>> start Data listing
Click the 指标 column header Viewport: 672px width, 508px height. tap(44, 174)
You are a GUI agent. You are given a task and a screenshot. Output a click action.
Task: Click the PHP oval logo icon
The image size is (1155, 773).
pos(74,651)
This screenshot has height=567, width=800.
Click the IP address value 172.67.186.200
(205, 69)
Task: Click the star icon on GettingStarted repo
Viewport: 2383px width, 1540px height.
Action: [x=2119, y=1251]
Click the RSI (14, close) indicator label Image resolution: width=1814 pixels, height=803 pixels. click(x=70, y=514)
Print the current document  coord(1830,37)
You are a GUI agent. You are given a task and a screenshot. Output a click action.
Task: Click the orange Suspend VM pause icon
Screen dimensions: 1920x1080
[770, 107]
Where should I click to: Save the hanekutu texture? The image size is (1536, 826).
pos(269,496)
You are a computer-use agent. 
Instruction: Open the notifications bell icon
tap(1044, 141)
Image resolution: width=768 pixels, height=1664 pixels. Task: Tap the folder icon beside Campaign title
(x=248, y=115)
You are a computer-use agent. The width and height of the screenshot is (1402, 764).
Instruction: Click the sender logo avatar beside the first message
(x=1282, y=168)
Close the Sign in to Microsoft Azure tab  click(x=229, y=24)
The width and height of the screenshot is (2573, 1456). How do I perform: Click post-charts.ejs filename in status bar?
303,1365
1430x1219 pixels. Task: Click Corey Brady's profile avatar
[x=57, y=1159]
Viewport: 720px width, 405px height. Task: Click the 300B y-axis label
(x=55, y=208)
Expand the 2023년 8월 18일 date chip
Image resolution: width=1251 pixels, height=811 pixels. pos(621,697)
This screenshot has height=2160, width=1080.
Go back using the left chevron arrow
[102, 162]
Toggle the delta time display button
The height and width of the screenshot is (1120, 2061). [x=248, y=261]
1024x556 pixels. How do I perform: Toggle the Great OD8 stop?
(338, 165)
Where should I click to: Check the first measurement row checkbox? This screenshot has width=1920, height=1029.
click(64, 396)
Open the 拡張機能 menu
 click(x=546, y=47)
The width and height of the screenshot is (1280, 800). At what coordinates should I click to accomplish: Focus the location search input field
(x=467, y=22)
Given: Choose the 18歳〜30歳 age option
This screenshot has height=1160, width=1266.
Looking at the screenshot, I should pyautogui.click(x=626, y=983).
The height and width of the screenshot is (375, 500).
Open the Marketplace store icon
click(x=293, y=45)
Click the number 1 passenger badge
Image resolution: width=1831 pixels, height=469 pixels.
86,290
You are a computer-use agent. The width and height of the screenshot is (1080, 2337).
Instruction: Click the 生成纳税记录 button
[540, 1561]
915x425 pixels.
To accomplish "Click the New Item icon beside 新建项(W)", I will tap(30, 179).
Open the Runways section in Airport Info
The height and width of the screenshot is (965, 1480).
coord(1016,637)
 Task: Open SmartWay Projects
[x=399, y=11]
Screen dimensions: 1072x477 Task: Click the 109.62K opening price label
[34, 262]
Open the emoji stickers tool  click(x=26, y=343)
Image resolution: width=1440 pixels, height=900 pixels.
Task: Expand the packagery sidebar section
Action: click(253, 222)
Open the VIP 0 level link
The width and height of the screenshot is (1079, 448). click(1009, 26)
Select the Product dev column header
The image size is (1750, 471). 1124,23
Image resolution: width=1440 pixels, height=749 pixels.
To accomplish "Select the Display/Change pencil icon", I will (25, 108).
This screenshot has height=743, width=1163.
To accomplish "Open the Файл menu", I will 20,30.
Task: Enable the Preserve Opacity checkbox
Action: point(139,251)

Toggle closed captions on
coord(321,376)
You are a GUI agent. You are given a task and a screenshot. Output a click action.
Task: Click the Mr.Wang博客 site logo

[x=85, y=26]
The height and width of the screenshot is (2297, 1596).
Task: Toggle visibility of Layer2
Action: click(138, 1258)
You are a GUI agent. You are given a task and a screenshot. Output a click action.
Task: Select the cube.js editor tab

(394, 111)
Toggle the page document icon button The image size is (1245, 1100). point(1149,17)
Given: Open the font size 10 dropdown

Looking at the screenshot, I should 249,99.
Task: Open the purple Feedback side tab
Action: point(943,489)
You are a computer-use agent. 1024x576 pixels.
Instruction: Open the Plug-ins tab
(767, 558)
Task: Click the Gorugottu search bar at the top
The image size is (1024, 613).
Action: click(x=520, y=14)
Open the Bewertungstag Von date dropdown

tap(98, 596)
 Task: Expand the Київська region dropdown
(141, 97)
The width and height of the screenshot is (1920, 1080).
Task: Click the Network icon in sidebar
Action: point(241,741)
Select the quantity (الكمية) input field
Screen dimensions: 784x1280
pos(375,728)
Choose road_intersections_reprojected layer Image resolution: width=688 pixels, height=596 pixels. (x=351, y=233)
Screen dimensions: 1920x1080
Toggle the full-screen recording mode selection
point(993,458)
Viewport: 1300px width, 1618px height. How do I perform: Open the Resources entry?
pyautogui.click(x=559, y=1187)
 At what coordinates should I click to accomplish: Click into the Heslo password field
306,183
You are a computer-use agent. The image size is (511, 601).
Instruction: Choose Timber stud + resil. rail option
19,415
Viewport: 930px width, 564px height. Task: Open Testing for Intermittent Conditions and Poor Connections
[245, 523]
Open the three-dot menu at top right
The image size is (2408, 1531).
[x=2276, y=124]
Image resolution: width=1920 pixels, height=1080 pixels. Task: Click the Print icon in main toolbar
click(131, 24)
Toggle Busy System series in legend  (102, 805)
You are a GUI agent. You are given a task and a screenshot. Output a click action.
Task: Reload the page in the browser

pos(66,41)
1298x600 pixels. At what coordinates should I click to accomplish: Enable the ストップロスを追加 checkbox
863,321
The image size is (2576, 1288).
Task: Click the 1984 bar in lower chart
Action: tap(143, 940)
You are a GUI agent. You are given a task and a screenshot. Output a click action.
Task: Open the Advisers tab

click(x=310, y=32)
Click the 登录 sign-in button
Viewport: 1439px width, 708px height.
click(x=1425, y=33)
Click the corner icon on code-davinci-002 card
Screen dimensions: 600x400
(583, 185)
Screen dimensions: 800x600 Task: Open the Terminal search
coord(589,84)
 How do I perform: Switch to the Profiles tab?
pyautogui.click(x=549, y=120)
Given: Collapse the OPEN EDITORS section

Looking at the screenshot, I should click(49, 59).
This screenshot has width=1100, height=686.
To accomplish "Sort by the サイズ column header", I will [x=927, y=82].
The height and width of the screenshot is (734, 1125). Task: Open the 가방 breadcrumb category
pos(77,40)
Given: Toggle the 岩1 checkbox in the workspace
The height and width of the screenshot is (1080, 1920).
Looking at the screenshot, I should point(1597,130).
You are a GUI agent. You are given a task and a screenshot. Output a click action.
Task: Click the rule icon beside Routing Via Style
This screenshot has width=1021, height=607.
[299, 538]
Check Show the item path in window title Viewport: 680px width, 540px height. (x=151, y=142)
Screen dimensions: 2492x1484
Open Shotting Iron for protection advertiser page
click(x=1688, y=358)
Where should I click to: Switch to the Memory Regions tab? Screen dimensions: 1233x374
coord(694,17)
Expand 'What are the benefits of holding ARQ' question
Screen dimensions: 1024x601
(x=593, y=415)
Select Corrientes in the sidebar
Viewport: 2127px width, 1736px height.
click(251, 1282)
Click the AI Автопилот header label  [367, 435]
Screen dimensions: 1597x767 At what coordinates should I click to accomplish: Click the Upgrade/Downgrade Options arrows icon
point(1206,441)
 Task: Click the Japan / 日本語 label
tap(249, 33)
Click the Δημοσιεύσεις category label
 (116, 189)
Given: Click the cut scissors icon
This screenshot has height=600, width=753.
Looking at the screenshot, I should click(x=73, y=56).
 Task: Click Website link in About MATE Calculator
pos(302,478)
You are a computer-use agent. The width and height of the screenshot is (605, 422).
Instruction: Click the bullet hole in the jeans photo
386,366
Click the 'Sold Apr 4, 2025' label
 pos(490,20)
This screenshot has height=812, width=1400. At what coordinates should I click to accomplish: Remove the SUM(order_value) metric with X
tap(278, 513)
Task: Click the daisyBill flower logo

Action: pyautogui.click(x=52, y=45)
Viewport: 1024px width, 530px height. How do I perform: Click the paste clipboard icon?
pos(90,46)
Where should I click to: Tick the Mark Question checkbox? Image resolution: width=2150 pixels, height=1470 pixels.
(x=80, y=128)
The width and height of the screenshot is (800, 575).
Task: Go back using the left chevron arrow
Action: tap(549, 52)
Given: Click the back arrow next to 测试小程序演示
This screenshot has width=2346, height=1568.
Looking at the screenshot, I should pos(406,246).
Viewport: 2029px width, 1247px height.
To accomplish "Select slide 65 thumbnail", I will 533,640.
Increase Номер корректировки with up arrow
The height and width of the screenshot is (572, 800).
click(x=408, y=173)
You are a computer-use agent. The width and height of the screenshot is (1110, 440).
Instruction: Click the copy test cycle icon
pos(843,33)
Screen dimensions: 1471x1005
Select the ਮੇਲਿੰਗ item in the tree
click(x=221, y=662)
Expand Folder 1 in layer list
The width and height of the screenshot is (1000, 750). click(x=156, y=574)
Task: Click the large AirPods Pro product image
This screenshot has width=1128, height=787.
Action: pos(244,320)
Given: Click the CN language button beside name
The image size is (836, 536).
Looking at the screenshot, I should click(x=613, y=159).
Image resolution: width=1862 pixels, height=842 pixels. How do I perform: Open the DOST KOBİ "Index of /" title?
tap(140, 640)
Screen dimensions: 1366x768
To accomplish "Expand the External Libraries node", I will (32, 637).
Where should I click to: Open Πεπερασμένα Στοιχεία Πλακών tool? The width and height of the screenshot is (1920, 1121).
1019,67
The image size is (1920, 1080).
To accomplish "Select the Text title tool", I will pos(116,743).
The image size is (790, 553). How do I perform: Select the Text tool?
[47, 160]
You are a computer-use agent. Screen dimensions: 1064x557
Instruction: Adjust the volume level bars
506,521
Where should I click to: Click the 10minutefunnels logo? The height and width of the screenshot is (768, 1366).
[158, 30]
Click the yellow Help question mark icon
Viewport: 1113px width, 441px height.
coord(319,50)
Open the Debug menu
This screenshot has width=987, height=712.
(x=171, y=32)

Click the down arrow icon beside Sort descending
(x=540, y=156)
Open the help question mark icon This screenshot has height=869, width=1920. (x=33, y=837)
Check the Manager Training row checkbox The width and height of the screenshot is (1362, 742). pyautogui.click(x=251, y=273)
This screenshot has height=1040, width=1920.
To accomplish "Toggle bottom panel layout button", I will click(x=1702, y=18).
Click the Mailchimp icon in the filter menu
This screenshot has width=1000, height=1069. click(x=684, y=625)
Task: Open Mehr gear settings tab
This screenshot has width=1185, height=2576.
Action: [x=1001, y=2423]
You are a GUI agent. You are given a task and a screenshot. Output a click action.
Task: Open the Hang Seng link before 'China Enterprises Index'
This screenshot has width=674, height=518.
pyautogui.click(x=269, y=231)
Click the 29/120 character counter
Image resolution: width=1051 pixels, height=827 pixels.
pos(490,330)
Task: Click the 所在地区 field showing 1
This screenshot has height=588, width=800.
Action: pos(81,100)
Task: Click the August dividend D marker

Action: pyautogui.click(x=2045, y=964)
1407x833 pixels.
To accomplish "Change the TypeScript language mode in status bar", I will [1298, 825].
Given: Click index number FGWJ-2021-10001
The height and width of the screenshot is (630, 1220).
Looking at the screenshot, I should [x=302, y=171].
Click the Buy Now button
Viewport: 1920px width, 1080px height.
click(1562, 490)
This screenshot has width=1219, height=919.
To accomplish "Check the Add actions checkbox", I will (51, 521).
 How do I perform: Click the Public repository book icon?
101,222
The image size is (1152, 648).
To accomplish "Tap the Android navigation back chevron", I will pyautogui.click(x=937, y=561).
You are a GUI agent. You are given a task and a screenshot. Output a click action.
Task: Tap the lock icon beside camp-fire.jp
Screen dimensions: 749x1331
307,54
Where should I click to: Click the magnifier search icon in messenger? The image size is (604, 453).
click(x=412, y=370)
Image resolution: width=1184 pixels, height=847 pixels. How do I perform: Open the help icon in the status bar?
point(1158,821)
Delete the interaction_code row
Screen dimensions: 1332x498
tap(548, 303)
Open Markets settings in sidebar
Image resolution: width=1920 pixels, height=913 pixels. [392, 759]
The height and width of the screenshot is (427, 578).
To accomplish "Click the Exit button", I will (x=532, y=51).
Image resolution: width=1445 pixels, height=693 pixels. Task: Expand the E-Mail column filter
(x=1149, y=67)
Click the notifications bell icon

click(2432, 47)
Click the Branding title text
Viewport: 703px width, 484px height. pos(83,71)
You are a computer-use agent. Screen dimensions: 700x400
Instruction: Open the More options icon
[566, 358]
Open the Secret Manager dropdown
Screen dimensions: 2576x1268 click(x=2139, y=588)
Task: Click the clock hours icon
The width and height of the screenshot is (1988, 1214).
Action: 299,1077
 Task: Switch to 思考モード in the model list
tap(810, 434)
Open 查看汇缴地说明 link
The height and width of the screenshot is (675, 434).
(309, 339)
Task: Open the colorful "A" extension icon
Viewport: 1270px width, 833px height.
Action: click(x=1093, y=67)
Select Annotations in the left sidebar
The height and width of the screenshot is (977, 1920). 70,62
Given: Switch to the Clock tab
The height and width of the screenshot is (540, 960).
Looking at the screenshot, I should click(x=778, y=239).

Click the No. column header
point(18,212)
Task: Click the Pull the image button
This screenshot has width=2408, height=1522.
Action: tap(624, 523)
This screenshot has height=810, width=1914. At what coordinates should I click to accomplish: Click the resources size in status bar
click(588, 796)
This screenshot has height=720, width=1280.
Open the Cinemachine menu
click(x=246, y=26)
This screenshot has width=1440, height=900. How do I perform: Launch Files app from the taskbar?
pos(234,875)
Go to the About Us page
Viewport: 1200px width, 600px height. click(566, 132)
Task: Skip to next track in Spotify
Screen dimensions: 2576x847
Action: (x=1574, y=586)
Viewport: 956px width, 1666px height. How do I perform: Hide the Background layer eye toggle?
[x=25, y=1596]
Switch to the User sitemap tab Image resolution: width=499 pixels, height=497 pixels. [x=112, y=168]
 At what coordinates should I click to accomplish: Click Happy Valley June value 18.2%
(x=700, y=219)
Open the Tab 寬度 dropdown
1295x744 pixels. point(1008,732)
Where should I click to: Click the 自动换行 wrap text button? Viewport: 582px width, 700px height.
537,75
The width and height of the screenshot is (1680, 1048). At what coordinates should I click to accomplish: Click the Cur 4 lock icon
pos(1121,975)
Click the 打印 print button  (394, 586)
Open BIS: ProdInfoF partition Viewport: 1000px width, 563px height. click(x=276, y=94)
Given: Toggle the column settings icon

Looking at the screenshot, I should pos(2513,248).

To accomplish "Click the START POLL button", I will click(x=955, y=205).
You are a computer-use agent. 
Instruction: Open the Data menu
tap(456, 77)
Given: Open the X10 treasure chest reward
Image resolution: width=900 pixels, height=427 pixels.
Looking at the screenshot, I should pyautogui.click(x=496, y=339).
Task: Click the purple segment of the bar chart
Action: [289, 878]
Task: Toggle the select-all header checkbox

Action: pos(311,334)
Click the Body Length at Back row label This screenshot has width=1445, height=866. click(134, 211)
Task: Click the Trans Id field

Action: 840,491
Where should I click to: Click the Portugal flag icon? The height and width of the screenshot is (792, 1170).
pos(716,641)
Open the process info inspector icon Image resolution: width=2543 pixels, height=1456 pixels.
>> end Data listing
_Directive_
Return the lines of the listing from its start through the line containing "Close the Sign", inclusive, as a JSON list of strings with one string per line, leaving out blank lines.

_Response to the exercise_
[
  "Click the 指标 column header Viewport: 672px width, 508px height. tap(44, 174)",
  "You are a GUI agent. You are given a task and a screenshot. Output a click action.",
  "Task: Click the PHP oval logo icon",
  "The image size is (1155, 773).",
  "pos(74,651)",
  "This screenshot has height=567, width=800.",
  "Click the IP address value 172.67.186.200",
  "(205, 69)",
  "Task: Click the star icon on GettingStarted repo",
  "Viewport: 2383px width, 1540px height.",
  "Action: [x=2119, y=1251]",
  "Click the RSI (14, close) indicator label Image resolution: width=1814 pixels, height=803 pixels. click(x=70, y=514)",
  "Print the current document  coord(1830,37)",
  "You are a GUI agent. You are given a task and a screenshot. Output a click action.",
  "Task: Click the orange Suspend VM pause icon",
  "Screen dimensions: 1920x1080",
  "[770, 107]",
  "Where should I click to: Save the hanekutu texture? The image size is (1536, 826).",
  "pos(269,496)",
  "You are a computer-use agent. ",
  "Instruction: Open the notifications bell icon",
  "tap(1044, 141)",
  "Image resolution: width=768 pixels, height=1664 pixels. Task: Tap the folder icon beside Campaign title",
  "(x=248, y=115)",
  "You are a computer-use agent. The width and height of the screenshot is (1402, 764).",
  "Instruction: Click the sender logo avatar beside the first message",
  "(x=1282, y=168)",
  "Close the Sign in to Microsoft Azure tab  click(x=229, y=24)"
]